** DATA PROVIDED follows **

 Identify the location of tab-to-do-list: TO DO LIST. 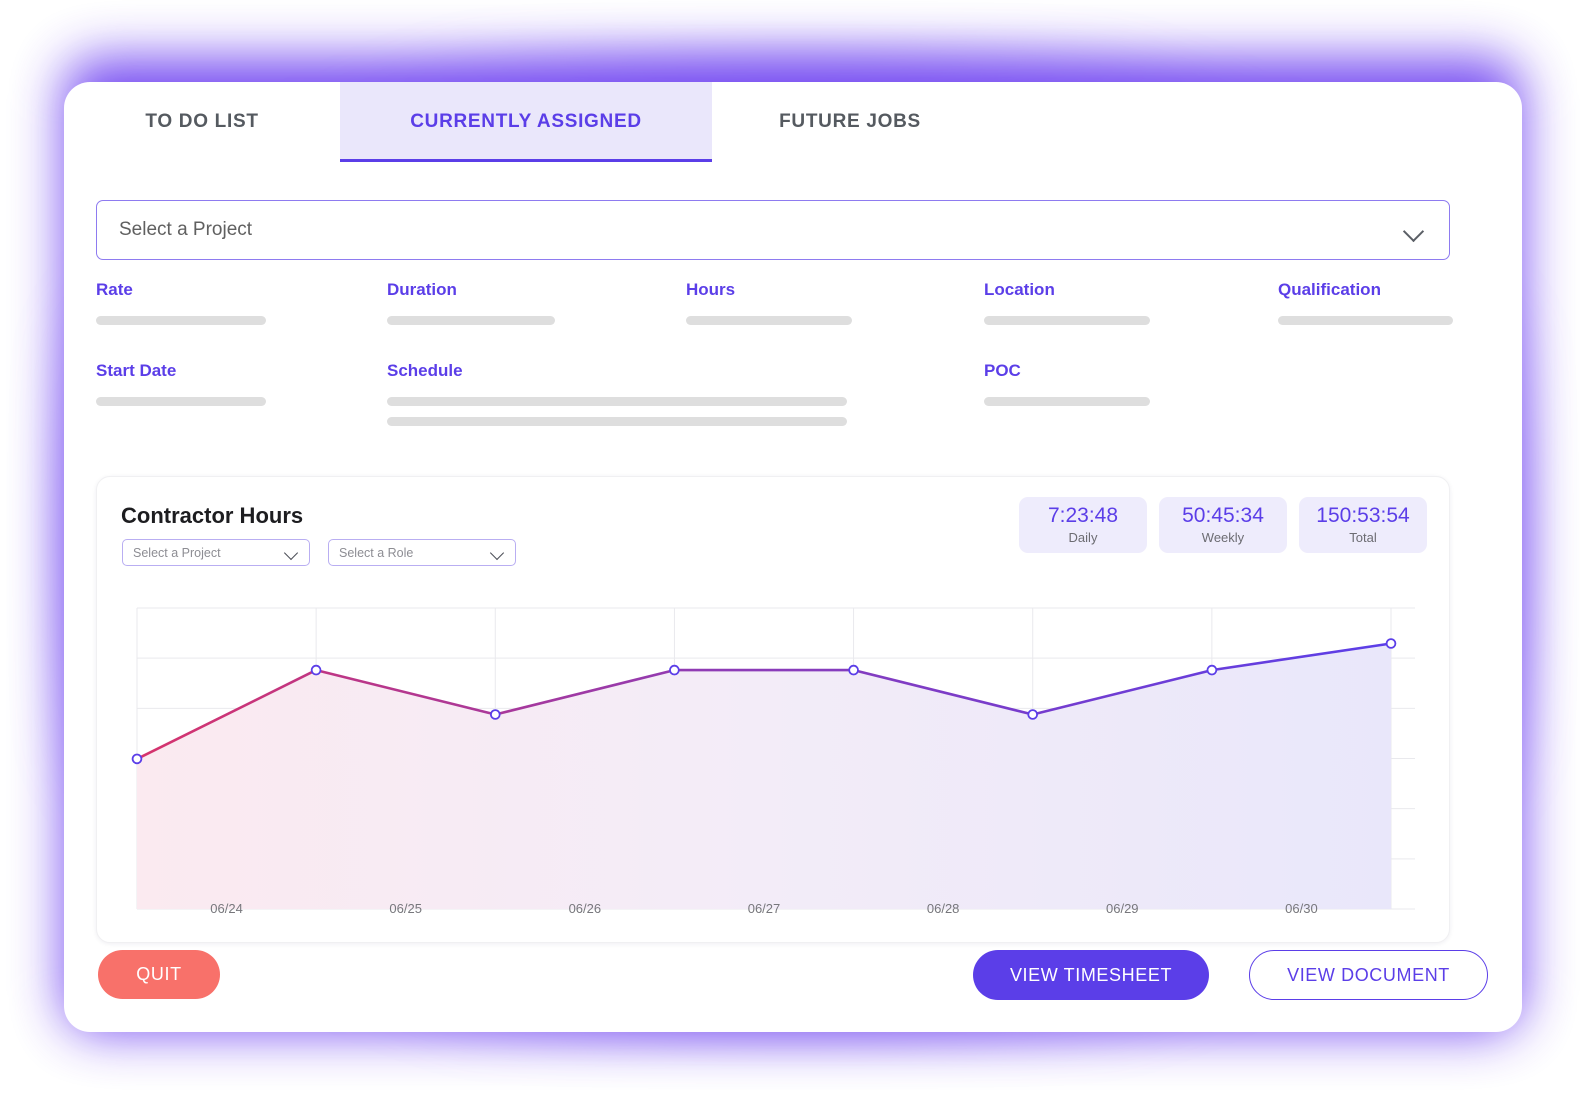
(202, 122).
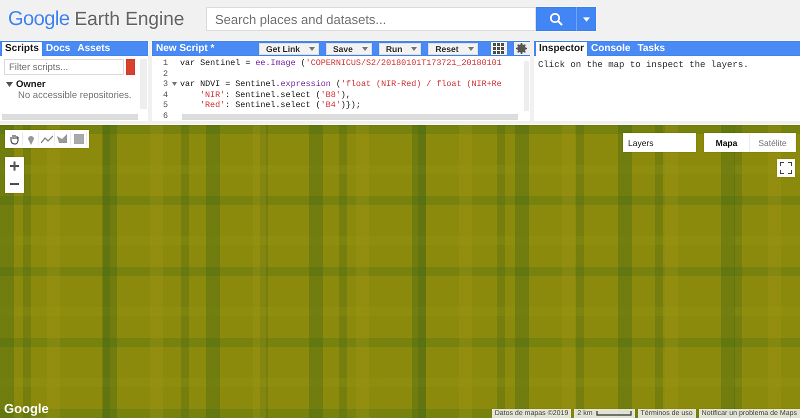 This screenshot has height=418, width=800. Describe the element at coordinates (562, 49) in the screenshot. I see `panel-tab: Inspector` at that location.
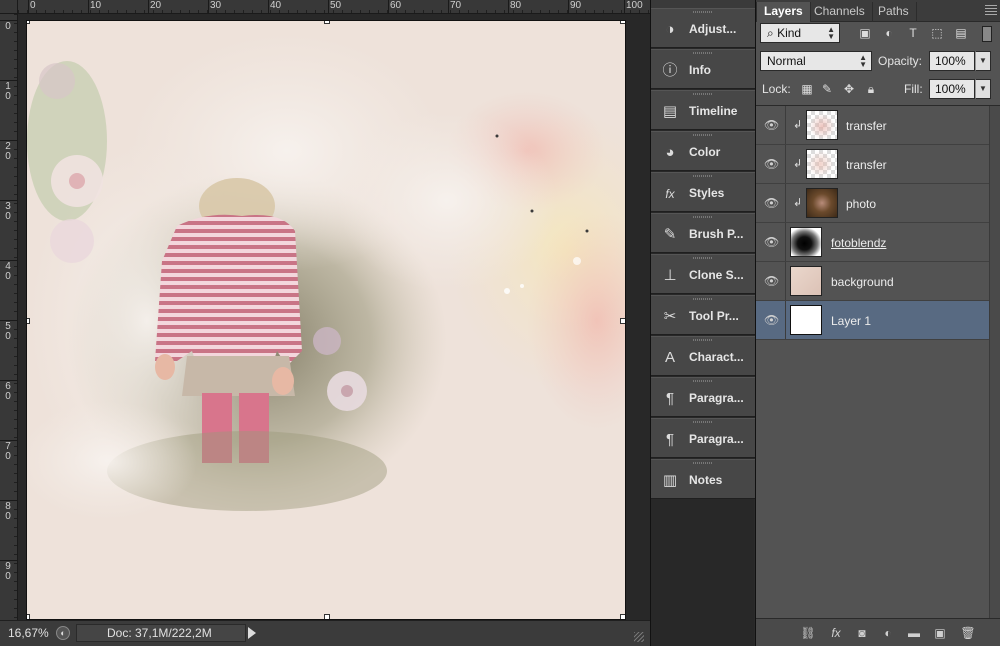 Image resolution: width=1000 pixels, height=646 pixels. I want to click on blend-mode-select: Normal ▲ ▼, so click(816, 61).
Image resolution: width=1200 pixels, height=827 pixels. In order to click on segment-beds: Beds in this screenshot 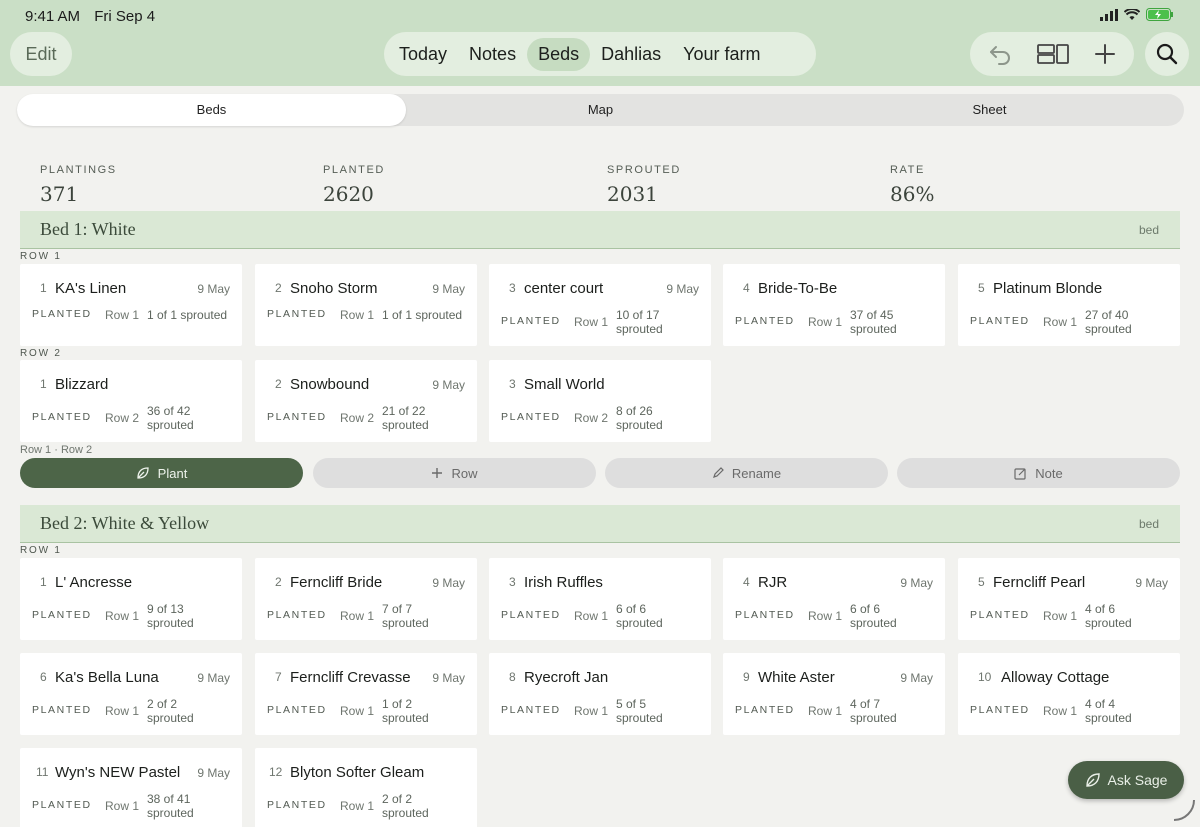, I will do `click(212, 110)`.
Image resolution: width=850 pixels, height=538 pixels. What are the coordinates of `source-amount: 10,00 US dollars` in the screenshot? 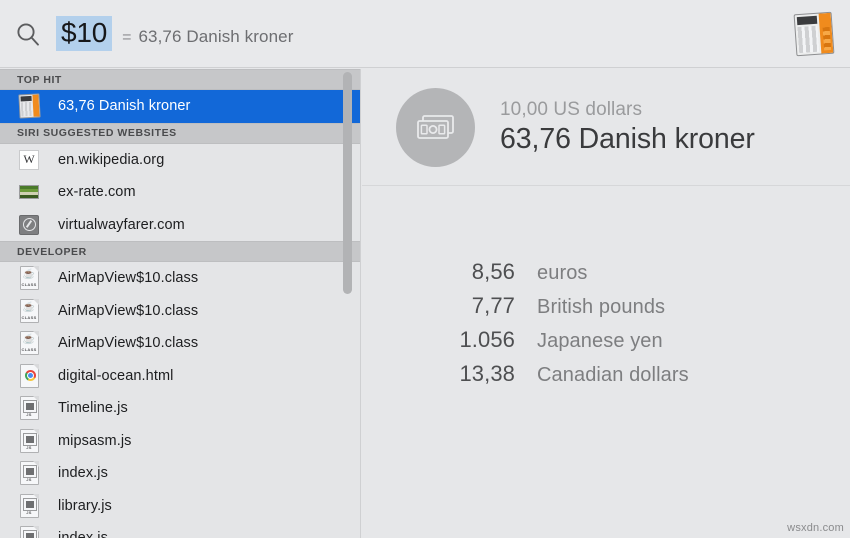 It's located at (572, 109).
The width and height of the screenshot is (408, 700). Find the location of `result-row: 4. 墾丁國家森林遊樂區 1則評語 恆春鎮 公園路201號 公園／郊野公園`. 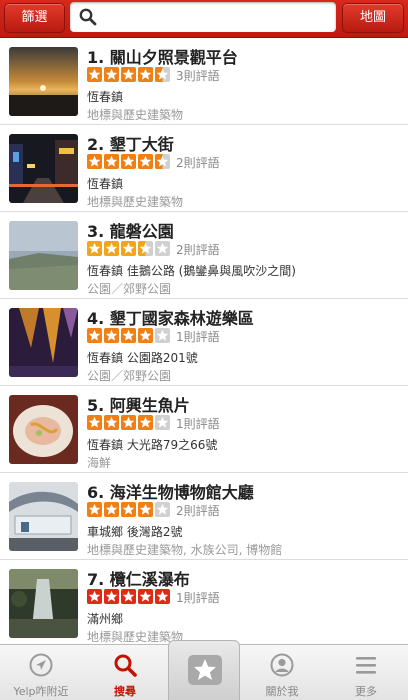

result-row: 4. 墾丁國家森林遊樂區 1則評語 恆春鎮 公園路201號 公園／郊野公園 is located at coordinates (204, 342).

** End of DATA PROVIDED **

Can you return everything from the start of the data down to and including the line containing "This screenshot has", word for word and with the pictures left out?

● WRITTEN ANSWER:
 Identify the location of tab-to-do-list: TO DO LIST. 
(202, 122).
 This screenshot has height=418, width=800. Describe the element at coordinates (562, 49) in the screenshot. I see `panel-tab: Inspector` at that location.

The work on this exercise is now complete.